The line containing "Choose the Abril Fatface font" and every line after it, through the end of the records below, are to be reproduced exactly, with the pictures left out.

Saved entries:
*** Begin section ***

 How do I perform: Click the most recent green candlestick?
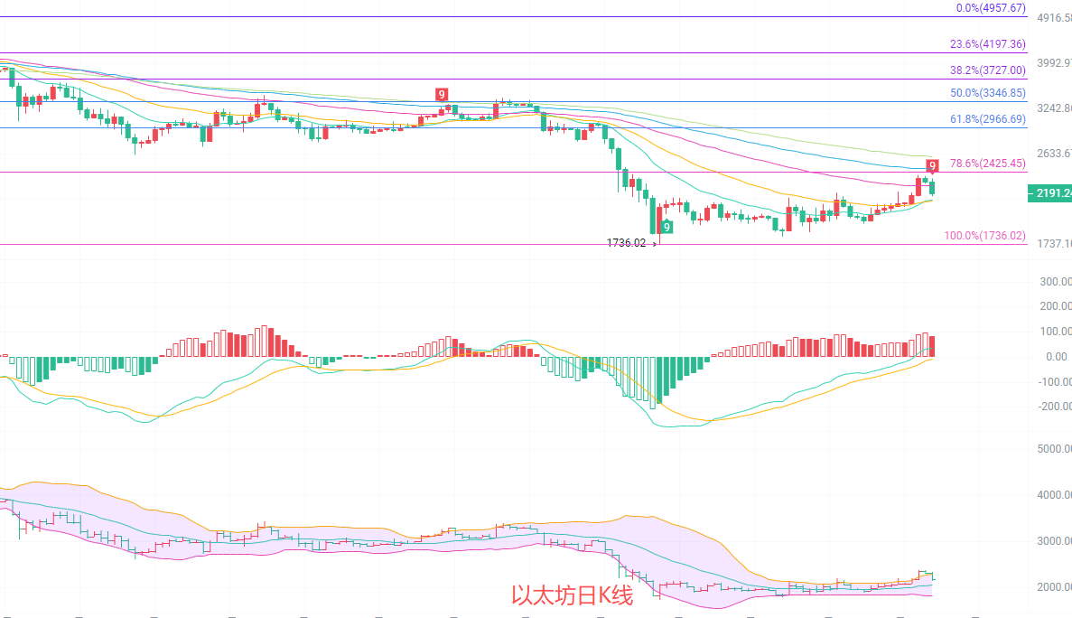click(932, 187)
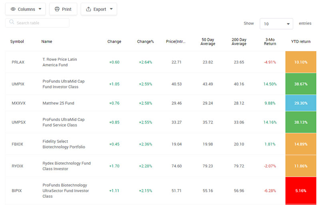Viewport: 320px width, 205px height.
Task: Sort table by YTD return header
Action: point(301,42)
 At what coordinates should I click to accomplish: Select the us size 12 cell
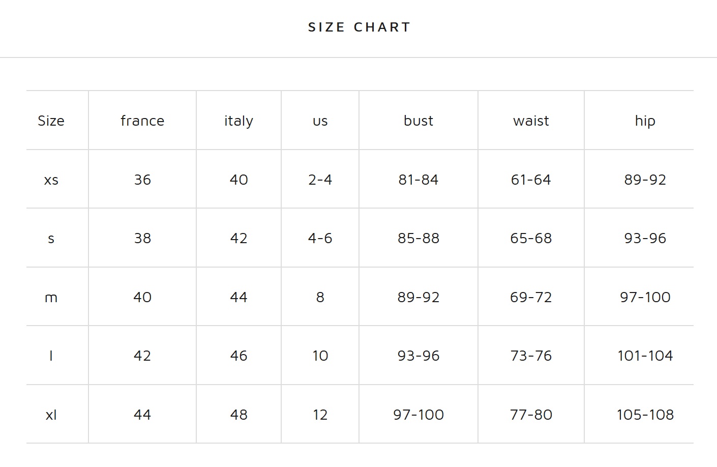320,415
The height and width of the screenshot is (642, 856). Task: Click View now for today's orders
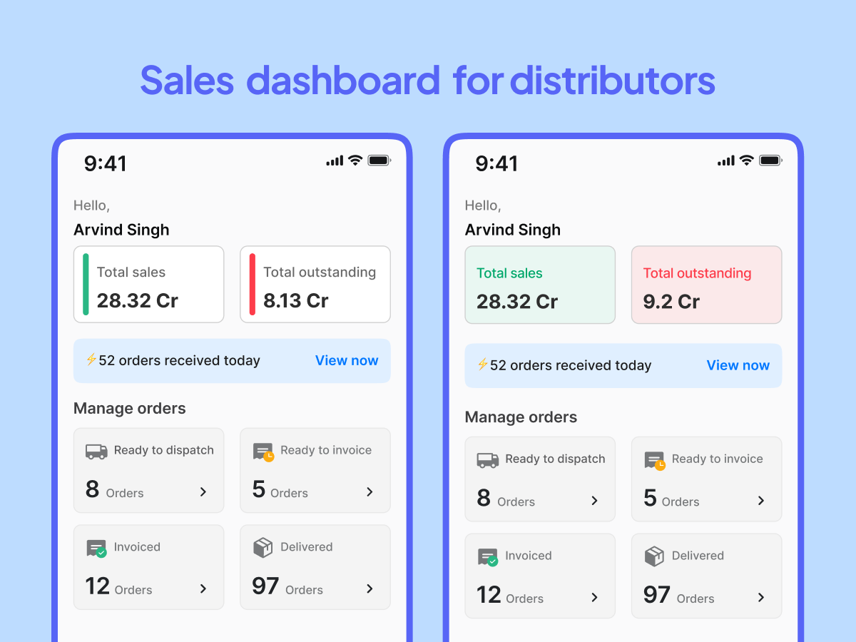[347, 360]
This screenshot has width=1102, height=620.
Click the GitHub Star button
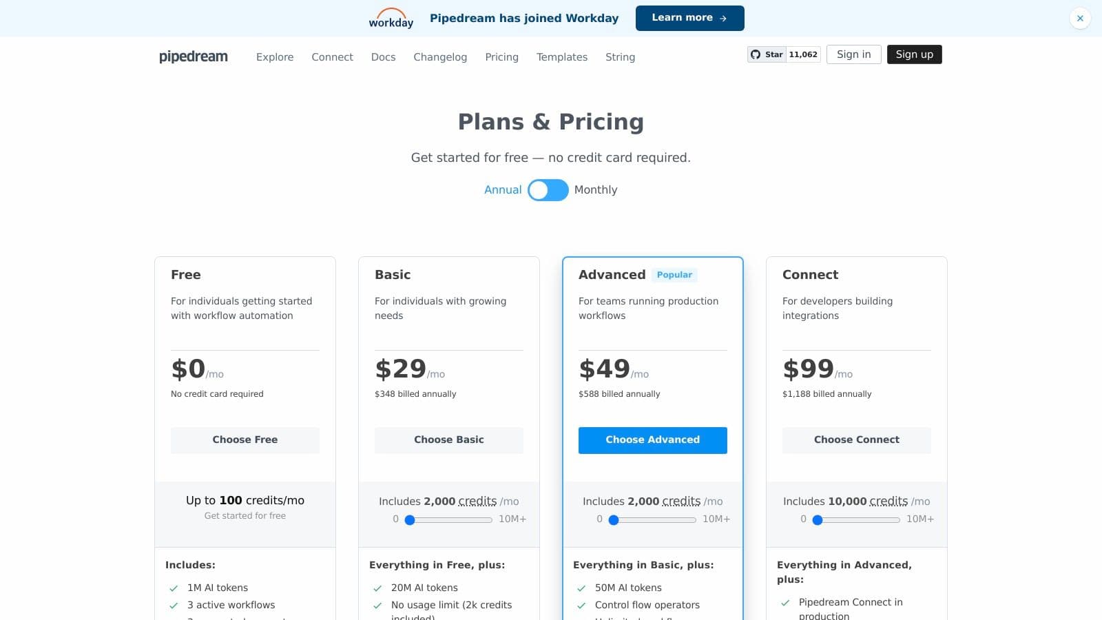[767, 54]
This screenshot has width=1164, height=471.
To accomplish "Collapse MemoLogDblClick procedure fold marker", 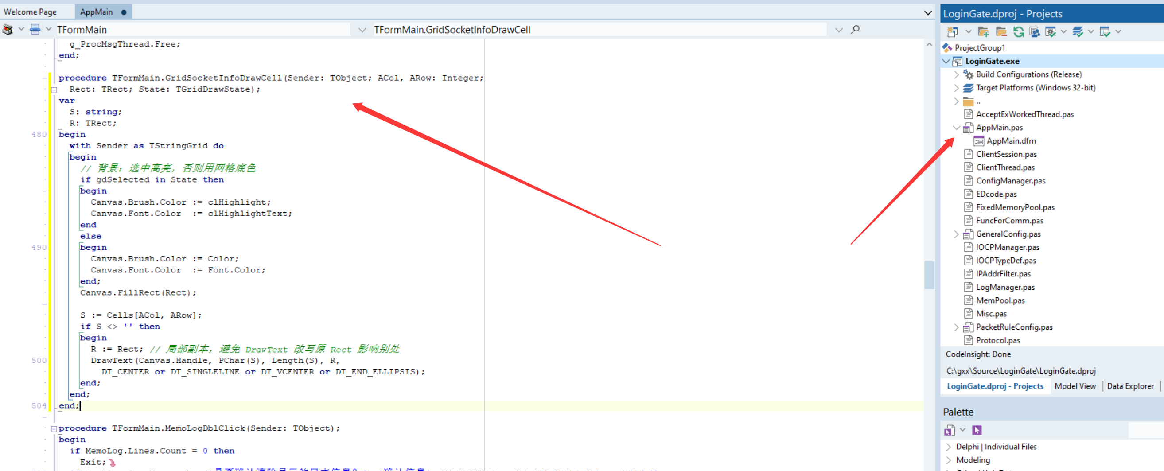I will [54, 429].
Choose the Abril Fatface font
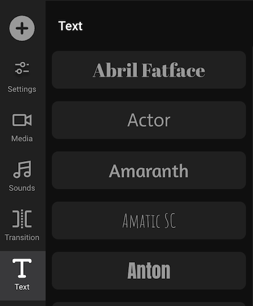 point(149,70)
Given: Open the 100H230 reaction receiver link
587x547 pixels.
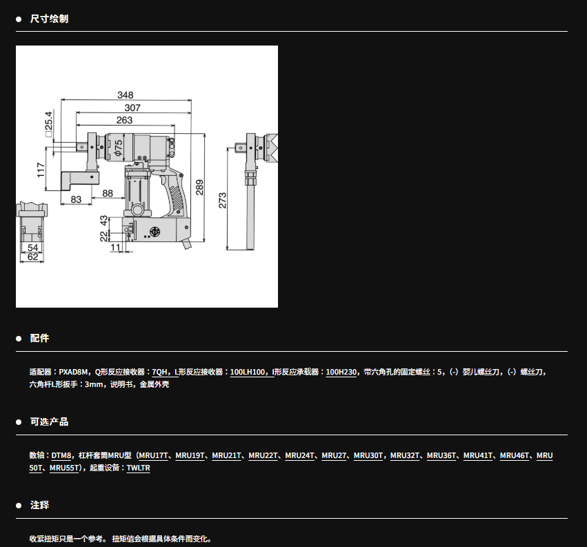Looking at the screenshot, I should pyautogui.click(x=341, y=372).
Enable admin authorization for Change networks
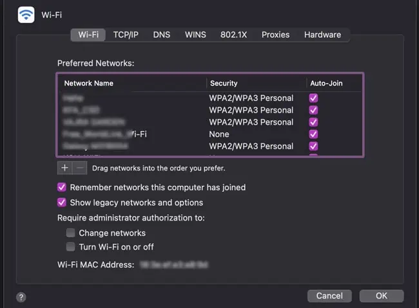419x308 pixels. [x=71, y=233]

*** End section ***

Answer below:
Choose the Abril Fatface font
 point(149,70)
Given: Open the 100H230 reaction receiver link
587x547 pixels.
Looking at the screenshot, I should pyautogui.click(x=341, y=372).
Enable admin authorization for Change networks
419x308 pixels. [x=71, y=233]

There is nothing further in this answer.